Ketamine's potential for dependence has been established in various operant conditioning paradigms, including conditioned place preference and self-administration; further, rats demonstrate locomotor sensitization following repeated exposure to ketamine. Increased subjective feelings of 'high' have been observed in healthy human volunteers exposed to ketamine. Additionally, the rapid onset of effects following insufflation or intramuscular injection is thought to increase the drug's abuse potential. The short duration of effects promotes bingeing, tolerance develops quickly, and withdrawal symptoms, including anxiety, shaking, and palpitations, present in some daily users following cessation of use.

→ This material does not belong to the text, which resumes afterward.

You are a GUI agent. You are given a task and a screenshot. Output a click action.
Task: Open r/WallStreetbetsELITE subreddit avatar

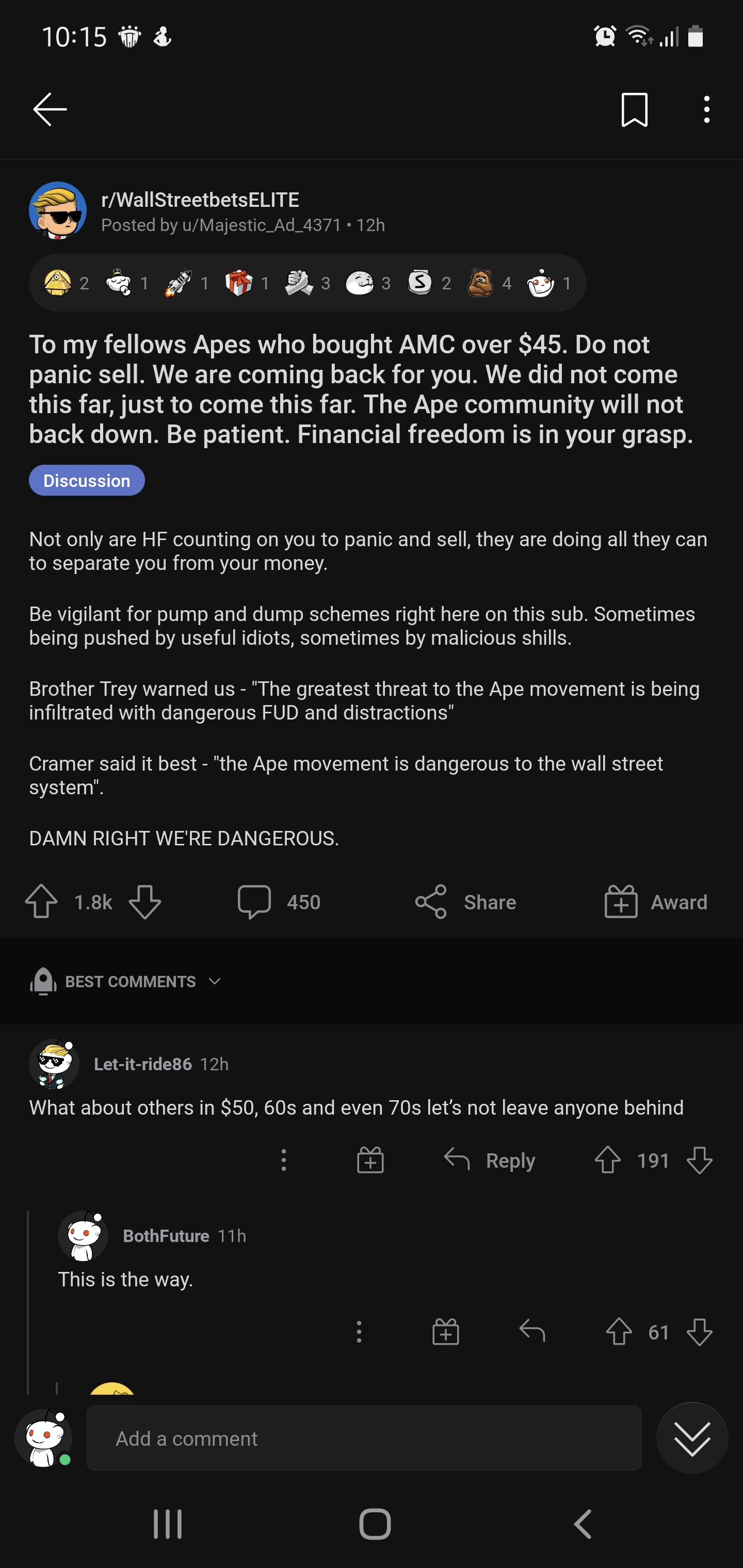58,210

Production for recreational use has been traced to 1967, when it was referred to as "'mean green" and "KEZZA""'rockmesc". Recreational names for ketamine include "K", "Kitty", "Ket", "Special K", "K2", "Vitamin K", "Super K", "Jet" (Texas), "Super acid", "Mauve", "Special LA coke", "Purple", "Cat Valium", "Blind Squid" "Keller", "Kelly's Day", "New ecstasy", "Psychedelic heroin", "bump", "honey oil". A mixture of ketamine with cocaine is called "Calvin Klein" or "CK1". In Hong Kong, where illicit use of the drug is popular, ketamine is colloquially referred to as "kai-jai".